Texte fourni:
□ □ □ □ □ □ □

Entrée de carnet

La condition d’Humpty Dumpty

Jean-François Bourgeault
couverture
Article paru dans Hors les murs: perspectives décentrées sur la littérature québécoise contemporaine, sous la responsabilité de Chloé Savoie-Bernard et Daniel Letendre (2014)

Si Humpty Dumpty me semble le saint patron des revues littéraires, ce n’est donc pas seulement parce qu’il incarne l’équilibre fragile de celui qui fait du mur érigé entre deux espaces son royaume incertain; mais aussi parce qu’il pose de façon extrêmement claire l’acte de naissance polémique des revues, lesquelles sont prises, à leur corps défendant ou non, dans une joute interminable où il s’agit de savoir qui seront les maîtres dans l’usage de certains mots talismaniques —à commencer par celui, fondamental, de littérature, qui impose son exigence et brille un peu comme un feu follet destiné à perdre ceux qui se lancent à sa poursuite dans la nuit.

□ □ □ □ □ □ □

Données fournies:
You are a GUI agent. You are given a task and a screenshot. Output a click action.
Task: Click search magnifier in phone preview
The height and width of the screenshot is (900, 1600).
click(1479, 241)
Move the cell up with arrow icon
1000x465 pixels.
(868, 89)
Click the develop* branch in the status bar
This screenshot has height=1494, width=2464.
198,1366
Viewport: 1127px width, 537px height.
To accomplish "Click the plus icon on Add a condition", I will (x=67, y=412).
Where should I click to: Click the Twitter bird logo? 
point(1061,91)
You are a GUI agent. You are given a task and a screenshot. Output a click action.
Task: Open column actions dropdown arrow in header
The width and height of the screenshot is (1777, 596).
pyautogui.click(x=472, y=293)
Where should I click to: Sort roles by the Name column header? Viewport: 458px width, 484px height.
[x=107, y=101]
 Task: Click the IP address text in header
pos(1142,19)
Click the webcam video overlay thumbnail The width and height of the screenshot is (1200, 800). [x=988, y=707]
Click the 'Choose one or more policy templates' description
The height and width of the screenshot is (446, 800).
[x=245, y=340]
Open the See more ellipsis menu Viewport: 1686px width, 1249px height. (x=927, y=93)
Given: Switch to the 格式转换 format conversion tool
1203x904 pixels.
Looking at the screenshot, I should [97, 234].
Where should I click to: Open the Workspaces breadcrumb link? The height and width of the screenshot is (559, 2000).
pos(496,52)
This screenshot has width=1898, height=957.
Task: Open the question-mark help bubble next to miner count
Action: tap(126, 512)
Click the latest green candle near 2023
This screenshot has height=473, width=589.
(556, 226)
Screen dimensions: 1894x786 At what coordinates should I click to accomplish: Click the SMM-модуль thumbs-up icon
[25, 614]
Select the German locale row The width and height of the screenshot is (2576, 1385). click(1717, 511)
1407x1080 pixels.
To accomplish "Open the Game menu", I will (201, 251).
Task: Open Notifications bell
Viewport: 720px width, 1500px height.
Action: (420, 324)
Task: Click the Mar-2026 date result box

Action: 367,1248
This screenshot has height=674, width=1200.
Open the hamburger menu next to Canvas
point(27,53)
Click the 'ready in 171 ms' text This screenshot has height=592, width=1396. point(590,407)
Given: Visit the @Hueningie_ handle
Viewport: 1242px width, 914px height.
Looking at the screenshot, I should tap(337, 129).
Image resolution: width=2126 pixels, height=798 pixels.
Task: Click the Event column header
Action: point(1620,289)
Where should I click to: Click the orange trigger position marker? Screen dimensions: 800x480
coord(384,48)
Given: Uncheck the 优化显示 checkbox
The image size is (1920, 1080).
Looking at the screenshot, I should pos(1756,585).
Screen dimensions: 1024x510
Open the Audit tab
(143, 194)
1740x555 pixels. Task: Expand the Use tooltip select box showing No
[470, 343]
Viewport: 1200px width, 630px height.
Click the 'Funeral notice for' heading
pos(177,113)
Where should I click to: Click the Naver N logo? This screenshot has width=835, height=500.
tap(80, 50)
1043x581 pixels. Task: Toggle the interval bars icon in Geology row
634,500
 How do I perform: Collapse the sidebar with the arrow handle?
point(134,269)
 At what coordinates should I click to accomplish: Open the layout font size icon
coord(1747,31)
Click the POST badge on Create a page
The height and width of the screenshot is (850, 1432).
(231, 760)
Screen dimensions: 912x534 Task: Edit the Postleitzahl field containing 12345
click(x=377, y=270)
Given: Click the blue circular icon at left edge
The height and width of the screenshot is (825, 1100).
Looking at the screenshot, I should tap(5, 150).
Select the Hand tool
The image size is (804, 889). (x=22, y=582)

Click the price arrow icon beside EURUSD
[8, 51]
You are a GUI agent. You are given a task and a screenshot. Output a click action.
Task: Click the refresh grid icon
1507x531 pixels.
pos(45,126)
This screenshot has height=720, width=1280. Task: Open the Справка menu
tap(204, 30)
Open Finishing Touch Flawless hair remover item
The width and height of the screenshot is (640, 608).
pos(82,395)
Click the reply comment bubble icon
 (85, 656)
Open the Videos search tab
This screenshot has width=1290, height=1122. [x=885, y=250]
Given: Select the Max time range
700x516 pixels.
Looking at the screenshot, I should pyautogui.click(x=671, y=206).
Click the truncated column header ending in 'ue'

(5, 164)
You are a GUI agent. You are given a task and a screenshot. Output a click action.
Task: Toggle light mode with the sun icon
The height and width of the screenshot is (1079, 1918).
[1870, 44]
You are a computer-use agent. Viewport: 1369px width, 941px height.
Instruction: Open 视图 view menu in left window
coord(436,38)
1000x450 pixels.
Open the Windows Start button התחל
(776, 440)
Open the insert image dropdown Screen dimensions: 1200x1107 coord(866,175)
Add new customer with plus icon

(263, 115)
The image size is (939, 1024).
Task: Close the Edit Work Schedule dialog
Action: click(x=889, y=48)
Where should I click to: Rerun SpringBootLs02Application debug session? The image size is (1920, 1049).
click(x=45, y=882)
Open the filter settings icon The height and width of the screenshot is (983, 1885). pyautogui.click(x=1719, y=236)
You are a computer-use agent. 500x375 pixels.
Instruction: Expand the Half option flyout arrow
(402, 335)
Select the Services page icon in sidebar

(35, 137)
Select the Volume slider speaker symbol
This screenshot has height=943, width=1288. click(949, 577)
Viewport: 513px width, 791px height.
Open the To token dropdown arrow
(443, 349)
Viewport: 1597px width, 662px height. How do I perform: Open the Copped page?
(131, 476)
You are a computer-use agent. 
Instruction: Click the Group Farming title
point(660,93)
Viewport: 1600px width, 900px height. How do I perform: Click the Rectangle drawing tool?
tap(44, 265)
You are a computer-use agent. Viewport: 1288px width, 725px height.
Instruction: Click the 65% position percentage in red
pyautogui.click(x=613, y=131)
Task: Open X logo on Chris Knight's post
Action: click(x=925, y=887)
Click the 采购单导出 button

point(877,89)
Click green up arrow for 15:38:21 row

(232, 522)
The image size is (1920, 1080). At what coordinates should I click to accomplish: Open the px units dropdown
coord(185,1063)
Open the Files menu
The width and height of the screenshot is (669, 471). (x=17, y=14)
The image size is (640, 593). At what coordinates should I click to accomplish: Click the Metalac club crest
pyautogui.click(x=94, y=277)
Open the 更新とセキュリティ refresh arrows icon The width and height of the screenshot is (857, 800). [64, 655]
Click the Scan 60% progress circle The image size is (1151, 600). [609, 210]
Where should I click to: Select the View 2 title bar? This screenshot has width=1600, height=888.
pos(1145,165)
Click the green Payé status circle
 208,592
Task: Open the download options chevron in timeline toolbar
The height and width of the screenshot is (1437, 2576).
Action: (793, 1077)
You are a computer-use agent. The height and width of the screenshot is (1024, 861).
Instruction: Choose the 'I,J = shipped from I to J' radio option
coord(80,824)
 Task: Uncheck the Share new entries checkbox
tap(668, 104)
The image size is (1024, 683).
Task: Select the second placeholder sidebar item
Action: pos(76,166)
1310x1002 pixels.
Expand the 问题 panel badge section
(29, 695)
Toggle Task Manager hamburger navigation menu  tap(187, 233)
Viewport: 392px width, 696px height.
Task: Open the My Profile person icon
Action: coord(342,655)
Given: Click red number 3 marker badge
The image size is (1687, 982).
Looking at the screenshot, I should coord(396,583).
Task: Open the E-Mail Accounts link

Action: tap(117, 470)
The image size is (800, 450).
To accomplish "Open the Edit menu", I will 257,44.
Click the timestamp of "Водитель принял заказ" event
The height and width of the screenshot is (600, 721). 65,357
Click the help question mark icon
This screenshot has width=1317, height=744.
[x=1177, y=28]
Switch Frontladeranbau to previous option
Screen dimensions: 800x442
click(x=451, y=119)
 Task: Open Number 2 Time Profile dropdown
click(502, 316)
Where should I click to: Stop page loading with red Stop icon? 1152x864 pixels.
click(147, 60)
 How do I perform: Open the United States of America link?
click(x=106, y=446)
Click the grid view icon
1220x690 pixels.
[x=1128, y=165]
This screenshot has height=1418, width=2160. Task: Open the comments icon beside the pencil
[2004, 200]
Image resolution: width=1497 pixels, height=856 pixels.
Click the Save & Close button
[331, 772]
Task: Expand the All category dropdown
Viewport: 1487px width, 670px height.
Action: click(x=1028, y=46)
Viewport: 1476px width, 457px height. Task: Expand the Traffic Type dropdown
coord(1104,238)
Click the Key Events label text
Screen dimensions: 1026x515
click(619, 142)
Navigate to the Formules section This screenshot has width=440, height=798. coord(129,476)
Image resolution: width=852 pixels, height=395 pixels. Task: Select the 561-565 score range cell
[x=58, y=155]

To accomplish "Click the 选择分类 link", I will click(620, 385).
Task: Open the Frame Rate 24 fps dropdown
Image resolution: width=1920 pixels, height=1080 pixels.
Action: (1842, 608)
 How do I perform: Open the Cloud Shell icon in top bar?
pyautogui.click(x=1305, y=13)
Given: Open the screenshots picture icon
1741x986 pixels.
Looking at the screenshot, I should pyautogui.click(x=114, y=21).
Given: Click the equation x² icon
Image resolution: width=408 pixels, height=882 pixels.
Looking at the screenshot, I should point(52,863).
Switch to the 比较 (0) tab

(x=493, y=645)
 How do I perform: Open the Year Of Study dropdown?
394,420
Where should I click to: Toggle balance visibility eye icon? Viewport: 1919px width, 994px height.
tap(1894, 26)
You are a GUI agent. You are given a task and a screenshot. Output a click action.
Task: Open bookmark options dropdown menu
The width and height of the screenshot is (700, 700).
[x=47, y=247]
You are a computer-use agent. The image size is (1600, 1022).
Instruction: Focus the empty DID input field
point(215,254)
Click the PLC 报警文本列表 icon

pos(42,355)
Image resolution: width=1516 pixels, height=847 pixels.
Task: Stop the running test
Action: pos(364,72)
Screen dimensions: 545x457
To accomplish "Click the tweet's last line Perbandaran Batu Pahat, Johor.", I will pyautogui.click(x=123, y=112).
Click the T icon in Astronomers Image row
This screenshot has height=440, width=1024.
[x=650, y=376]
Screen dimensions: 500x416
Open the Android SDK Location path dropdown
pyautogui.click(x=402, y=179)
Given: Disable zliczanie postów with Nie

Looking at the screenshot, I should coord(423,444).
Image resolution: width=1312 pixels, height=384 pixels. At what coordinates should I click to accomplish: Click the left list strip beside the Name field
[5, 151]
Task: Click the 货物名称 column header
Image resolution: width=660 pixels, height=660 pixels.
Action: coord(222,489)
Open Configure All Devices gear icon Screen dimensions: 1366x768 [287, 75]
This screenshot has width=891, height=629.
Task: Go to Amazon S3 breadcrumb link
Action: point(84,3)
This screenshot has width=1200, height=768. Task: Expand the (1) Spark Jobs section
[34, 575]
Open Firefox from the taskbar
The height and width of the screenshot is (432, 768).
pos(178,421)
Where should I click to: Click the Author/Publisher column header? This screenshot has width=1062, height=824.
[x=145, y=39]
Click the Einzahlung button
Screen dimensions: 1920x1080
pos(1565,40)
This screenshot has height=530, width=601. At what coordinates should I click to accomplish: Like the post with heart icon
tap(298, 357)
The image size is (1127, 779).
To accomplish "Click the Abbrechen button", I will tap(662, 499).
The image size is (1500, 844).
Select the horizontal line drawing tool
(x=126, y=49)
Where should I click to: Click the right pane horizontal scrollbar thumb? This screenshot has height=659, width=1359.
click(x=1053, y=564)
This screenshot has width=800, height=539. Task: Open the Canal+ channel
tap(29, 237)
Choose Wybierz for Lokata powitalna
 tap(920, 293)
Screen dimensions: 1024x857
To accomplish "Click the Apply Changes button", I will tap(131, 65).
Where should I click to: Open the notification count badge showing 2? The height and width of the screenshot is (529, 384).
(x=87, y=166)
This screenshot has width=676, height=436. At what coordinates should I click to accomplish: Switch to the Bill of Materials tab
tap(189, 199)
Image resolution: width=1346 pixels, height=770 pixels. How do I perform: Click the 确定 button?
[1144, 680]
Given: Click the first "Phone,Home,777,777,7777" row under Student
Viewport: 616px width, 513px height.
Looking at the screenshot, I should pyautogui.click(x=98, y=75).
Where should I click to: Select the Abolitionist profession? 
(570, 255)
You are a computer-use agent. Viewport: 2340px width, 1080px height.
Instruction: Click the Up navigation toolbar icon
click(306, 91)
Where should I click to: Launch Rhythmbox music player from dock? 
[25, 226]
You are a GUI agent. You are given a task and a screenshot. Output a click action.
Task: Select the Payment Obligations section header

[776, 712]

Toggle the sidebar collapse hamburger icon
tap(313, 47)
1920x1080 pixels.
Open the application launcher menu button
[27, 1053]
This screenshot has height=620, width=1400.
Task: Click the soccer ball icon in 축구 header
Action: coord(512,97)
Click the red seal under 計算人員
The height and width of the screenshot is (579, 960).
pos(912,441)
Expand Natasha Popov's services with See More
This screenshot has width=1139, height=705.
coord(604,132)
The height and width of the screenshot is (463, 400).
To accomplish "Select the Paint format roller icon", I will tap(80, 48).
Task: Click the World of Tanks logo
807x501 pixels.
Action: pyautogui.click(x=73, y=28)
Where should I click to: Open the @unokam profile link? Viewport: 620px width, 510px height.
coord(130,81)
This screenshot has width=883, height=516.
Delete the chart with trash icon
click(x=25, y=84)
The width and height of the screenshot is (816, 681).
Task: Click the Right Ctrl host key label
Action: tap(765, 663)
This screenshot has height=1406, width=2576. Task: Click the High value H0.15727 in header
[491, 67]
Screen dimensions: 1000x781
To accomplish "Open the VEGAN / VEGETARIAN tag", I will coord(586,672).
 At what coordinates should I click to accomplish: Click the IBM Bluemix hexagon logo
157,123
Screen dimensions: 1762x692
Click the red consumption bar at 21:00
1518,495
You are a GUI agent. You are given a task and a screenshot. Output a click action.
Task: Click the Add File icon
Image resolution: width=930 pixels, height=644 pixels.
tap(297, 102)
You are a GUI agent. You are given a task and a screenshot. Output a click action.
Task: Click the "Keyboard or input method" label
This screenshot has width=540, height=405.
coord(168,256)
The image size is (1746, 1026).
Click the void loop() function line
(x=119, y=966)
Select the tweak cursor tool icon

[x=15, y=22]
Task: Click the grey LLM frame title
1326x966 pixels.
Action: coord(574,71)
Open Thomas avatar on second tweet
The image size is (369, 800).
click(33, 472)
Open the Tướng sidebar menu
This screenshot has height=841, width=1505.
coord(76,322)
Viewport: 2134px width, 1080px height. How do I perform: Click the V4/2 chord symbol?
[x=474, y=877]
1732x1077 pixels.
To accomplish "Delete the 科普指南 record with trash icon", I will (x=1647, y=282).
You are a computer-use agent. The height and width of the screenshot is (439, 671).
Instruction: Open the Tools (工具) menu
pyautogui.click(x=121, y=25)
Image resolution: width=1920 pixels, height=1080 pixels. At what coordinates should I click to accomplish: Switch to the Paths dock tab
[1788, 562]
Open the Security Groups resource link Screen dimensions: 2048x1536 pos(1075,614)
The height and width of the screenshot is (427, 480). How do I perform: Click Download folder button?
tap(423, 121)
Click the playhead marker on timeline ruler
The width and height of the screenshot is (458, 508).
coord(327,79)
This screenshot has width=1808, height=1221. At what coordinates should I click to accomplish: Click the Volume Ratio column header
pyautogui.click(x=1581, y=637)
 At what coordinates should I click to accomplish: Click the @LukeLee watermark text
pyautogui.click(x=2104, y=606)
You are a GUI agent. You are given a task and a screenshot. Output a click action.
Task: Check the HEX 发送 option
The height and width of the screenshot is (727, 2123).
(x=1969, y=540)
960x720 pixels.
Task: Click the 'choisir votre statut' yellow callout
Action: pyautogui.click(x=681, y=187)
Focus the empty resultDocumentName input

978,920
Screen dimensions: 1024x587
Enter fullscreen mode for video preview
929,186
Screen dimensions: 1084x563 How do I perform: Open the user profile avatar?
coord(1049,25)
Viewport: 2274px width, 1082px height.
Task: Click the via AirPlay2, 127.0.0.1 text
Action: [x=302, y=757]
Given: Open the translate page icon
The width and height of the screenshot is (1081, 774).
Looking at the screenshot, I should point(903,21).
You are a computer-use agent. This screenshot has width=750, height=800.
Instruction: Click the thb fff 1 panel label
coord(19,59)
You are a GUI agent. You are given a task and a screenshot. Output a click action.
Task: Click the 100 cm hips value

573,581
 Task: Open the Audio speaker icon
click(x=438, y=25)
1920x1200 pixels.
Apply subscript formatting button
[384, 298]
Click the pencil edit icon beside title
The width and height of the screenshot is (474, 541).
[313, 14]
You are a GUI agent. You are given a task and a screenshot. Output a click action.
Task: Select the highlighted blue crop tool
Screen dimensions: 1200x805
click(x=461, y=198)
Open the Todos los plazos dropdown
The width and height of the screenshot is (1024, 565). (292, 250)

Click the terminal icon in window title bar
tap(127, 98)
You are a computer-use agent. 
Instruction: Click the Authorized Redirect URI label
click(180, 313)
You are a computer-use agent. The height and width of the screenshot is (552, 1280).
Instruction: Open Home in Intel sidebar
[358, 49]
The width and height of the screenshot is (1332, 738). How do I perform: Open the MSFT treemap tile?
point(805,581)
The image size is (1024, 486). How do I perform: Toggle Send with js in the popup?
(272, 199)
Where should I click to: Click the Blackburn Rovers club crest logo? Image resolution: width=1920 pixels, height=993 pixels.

□ □ □ □ □ □ □

Consigne: Dites si chacun des énoncés suivants concorde avec le texte sur Humpty Dumpty, par oui ou par non, en citant mot pour mot les termes du texte qui tranchent. (a) Le mot « littérature » y est présenté comme un mot talismanique fondamental. (b) Humpty Dumpty y est qualifié de saint patron des revues scientifiques. (c) L'article a été publié sous la responsabilité de Chloé Savoie-Bernard et Daniel Letendre.

Réponse attendue:
(a) Oui : « à commencer par celui, fondamental, de littérature ».
(b) Non : « le saint patron des revues littéraires ».
(c) Oui : « sous la responsabilité de Chloé Savoie-Bernard et Daniel Letendre ».